Rape and Feminism
August 25, 2013 § Leave a comment
In an article published today by Salon, author Estelle Freedman discusses the role of feminism in changing America’s rhetoric and laws surrounding sexual assault.
As [feminism] evolved from the radical margins to the political mainstream, the movement proved far more effective than its predecessors in changing both laws and institutional practices. The rapidity of the shift, evidenced by an explosion in media coverage and legal reform, suggests that the spark of feminist politics ignited a backlog of fear and resentment among American women, many of whom had felt both physically at risk and politically disempowered by the threat of rape.
It’s a quick read, but an interesting read nonetheless–and one that discusses an issue relevant to all of us today. In fact, the BBC just published an interesting article about how feminist comedians are fighting back against the fact that domestic violence, sexual abuse, and rape have become “open fodder for comedians at open-mic nights.”

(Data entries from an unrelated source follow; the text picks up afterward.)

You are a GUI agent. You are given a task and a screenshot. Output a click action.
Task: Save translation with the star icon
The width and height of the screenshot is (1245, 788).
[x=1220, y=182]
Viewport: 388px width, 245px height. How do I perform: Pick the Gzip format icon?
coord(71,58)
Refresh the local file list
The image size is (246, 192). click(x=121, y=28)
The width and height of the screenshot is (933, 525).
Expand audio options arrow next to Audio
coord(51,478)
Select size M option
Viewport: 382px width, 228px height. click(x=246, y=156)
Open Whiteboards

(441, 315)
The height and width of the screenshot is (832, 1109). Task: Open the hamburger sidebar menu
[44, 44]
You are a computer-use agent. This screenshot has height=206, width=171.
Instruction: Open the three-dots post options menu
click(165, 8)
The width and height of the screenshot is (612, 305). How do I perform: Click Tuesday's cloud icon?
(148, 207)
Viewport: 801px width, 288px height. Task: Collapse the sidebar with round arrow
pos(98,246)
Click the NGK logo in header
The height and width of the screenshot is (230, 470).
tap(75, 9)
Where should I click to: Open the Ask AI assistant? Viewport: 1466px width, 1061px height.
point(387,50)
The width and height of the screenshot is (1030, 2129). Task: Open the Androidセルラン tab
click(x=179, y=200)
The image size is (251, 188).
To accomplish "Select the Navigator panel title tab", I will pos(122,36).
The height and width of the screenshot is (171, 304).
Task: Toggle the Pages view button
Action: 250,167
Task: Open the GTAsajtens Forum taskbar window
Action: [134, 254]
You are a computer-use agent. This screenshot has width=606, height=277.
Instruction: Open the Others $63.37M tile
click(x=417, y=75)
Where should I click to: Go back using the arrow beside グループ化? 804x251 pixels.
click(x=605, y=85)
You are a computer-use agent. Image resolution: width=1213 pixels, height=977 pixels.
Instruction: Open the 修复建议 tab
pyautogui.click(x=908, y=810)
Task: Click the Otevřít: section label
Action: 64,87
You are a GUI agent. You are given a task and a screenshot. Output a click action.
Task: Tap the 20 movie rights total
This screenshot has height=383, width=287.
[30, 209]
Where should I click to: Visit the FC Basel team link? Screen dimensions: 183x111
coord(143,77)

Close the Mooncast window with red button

As one of life’s odd correlations, just before reading this article I ran an ngram1 search for the words “rape” and “feminism” in all Google digitized books from 1800 to 2008. The result (click the image to enlarge):
1Ngram is a phrase-usage graphing tool which charts the yearly count of selected n-grams (letter combinations)[n] or words and phrases, as found in over 5.2 million books digitized by Google Inc (up to 2008) (cite: wikipedia). In other words, it counts how many times a word was used in all google-digitized book for each year.